Kemudian, beberapa bintang internasional menggantung Labubu di tas barang mewah, mengubahnya dari mainan menjadi "aksesori barang mewah". Cara promosi baru ini memicu penggemaran di seluruh dunia, dan harga pasar meningkat beberapa kali lipat.
Pada 10 Juni, sebuah Labubu warna mint generasi pertama yang unik terjual dengan harga tinggi 1,08 juta yuan di sebuah lelang. Peristiwa ini mendorong harga saham perusahaan terkait mencapai rekor tertinggi dalam sejarah, dengan peningkatan hampir 10 kali lipat dalam setahun, dan pendiri perusahaan tersebut menjadi orang terkaya di provinsi tertentu.
Fenomena ini mengingatkan kita pada NFT yang juga sangat populer di seluruh dunia beberapa tahun yang lalu. Keduanya mengalami efek selebriti yang memimpin, penjualan dengan harga selangit di lelang, serta fase euforia publik. Perbedaannya adalah, Labubu adalah aset fisik, sedangkan NFT adalah aset virtual.
Analisis mendalam menunjukkan bahwa ada banyak kesamaan dalam pola operasi keduanya. Misalnya, keduanya menciptakan kelangkaan untuk memicu psikologi "takut kehilangan" (FOMO) pada konsumen; pada saat yang sama, keduanya bergantung pada efek viral media sosial, pengguna Labubu memamerkan item tersembunyi di platform sosial, dan pemain NFT menjadikan koleksi mereka sebagai foto profil sosial, keduanya memiliki atribut sosial yang kuat.
Jadi, apakah Labubu akan mengalami nasib yang sama dengan NFT? Dari mengalami gelembung pasar yang luar biasa, akhirnya kembali tenang, bahkan menghadapi keruntuhan nilai setelah gelembung pecah? Setelah semua, NFT avatar yang dulunya bernilai jutaan, kini telah turun nilainya hingga 90%.
Melihat perjalanan pengembangan IP klasik lainnya, kita dapat melihat beberapa pola yang serupa. Misalnya, IP hit pertama dari suatu perusahaan menciptakan kelangkaan melalui kolaborasi lintas merek dengan barang mewah dan merek tren, di mana beberapa produk kolaborasi memiliki harga di atas sepuluh ribu, dan pasar sekunder memberikan premi 300%. Namun, siklus popularitas seri baru telah menyusut menjadi 6-12 bulan, di mana beberapa model harganya sudah terpangkas setengah dari puncak harga.
IP lain yang bernama SKULLPANDA, karena lonjakan pasokan, harga jualnya turun 40% dalam waktu enam bulan.
Meskipun kita tidak dapat membandingkan secara menyeluruh semua fluktuasi harga IP, beberapa IP yang representatif umumnya kembali tenang setelah mengalami spekulasi pasar, dengan harga mengalami penarikan yang cukup signifikan, hal ini cukup mirip dengan pergerakan NFT.
Saat ini, LABUBU yang awalnya seharga 599 yuan telah dijual di pasar kedua dengan harga hampir 15.000 yuan.
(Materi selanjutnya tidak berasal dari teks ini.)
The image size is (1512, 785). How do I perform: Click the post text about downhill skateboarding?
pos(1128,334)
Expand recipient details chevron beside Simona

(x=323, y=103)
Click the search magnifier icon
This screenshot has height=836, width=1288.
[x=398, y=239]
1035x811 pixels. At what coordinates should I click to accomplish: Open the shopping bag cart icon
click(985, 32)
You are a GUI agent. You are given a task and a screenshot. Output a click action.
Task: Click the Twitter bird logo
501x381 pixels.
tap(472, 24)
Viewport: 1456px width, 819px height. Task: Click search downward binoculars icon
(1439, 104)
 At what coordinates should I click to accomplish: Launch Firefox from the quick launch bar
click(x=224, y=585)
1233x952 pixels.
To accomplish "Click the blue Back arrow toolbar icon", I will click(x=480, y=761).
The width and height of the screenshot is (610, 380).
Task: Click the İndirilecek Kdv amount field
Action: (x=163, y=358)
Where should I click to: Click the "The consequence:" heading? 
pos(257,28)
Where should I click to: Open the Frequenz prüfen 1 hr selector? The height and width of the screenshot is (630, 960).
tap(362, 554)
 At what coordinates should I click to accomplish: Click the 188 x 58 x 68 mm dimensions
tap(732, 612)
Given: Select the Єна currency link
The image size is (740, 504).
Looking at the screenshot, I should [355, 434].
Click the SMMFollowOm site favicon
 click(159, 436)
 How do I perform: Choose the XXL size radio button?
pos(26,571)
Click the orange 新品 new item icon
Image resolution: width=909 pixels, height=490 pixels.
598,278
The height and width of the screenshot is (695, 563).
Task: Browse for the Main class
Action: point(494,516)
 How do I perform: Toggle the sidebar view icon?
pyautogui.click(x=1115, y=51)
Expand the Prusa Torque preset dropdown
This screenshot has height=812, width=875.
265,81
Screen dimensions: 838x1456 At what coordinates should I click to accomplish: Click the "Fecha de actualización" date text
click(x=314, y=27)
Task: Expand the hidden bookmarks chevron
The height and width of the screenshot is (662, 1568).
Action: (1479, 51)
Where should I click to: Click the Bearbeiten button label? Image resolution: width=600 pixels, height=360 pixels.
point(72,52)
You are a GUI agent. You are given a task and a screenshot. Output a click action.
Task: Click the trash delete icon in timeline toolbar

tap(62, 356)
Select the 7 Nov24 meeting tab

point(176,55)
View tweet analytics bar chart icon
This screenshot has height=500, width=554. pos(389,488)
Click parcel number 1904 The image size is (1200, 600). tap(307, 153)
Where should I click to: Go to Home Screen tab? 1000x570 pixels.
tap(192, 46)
Ini mengingatkan kita pada salah satu mainan trendi lainnya, Bear Brick, yang sangat populer lebih dari sepuluh tahun yang lalu. Saat itu, kolaborasi dengan merek mewah tertentu terjual dengan harga tinggi mencapai 220.000 yuan, tetapi sekarang sebagian besar model hanya tersisa dengan harga 30%-50% dari harga asli. Apakah Labubu dapat menghindari nasib seperti itu?
Sejarah tampaknya telah memberikan jawaban. Narasi yang paling megah pun akan memiliki hari kehancurannya, saat ini tampaknya hanya Bitcoin yang sementara memecahkan kutukan ini.
Perlu dicatat bahwa kelangkaan Labubu terutama dibentuk oleh deskripsi resmi, sementara NFT secara alami memiliki kelangkaan absolut yang secara teknis tidak dapat diretas atau diintervensi secara manusiawi. Dari sudut pandang ini, kombinasi NFT dan Labubu mungkin lebih menarik untuk diperhatikan, tetapi ini adalah topik lain yang patut untuk dibahas.